#### INPUT FOR THIS TASK ####

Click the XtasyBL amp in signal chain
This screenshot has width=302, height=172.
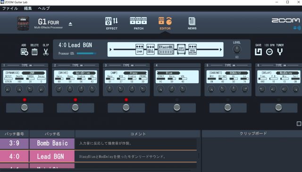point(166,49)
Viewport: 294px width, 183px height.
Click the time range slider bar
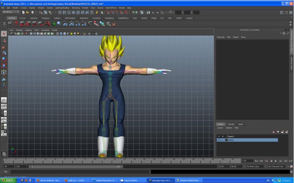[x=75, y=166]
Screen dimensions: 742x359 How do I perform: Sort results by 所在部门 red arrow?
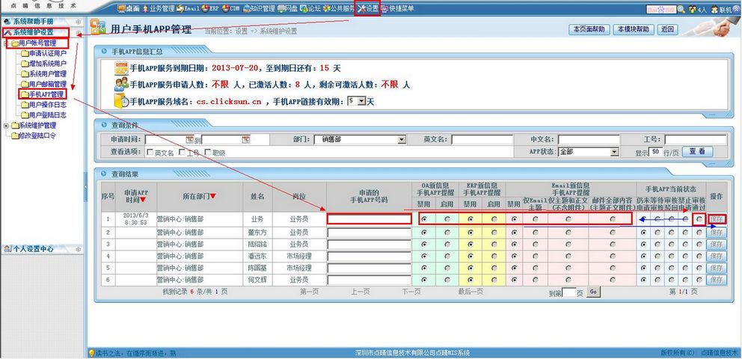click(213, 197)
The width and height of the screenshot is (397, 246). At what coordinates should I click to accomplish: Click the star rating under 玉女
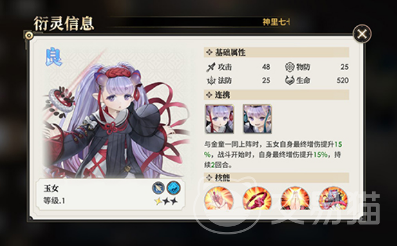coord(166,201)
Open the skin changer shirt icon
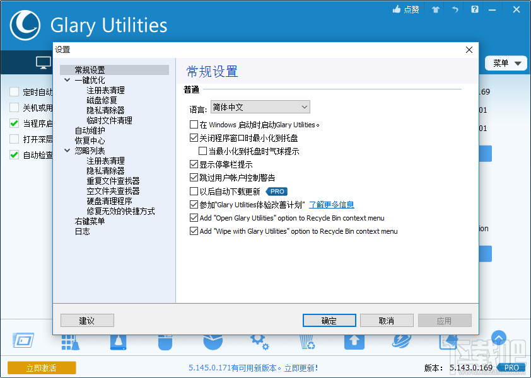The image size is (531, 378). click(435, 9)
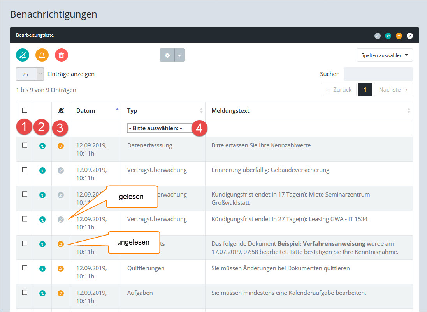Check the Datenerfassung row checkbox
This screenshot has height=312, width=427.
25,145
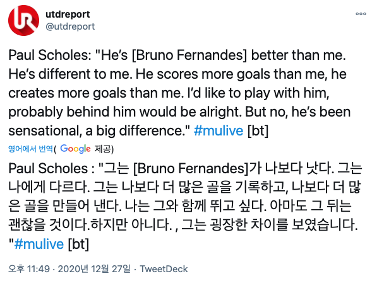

####

**TO DO**
Can you give every line of the rows above as a numbered list, skipping blank lines and leaving the pictures out?

**THE COMPLETED TASK**
1. Click the XtasyBL amp in signal chain
2. This screenshot has width=302, height=172.
3. point(166,49)
4. Viewport: 294px width, 183px height.
5. Click the time range slider bar
6. [x=75, y=166]
7. Screen dimensions: 742x359 How do I perform: Sort results by 所在部门 red arrow?
8. click(213, 197)
9. The width and height of the screenshot is (397, 246). At what coordinates should I click to accomplish: Click the star rating under 玉女
10. coord(166,201)
11. Open the skin changer shirt icon
12. The image size is (531, 378). click(435, 9)
13. Check the Datenerfassung row checkbox
14. This screenshot has height=312, width=427.
15. 25,145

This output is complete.